Copy out the records below line for line, with no change to any character.
━━━━━━━━━━━━━━━━━━━━━━━━━━━━━━
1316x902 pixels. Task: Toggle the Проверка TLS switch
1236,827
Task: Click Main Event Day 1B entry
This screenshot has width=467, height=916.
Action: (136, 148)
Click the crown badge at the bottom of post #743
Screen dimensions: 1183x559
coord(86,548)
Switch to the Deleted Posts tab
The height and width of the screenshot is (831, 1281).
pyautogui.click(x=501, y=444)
━━━━━━━━━━━━━━━━━━━━━━━━━━━━━━
Written response:
1316x902 pixels. Task: Toggle the Проверка TLS switch
1236,827
Task: Click Main Event Day 1B entry
This screenshot has width=467, height=916.
Action: (136, 148)
Click the crown badge at the bottom of post #743
Screen dimensions: 1183x559
coord(86,548)
Switch to the Deleted Posts tab
The height and width of the screenshot is (831, 1281).
pyautogui.click(x=501, y=444)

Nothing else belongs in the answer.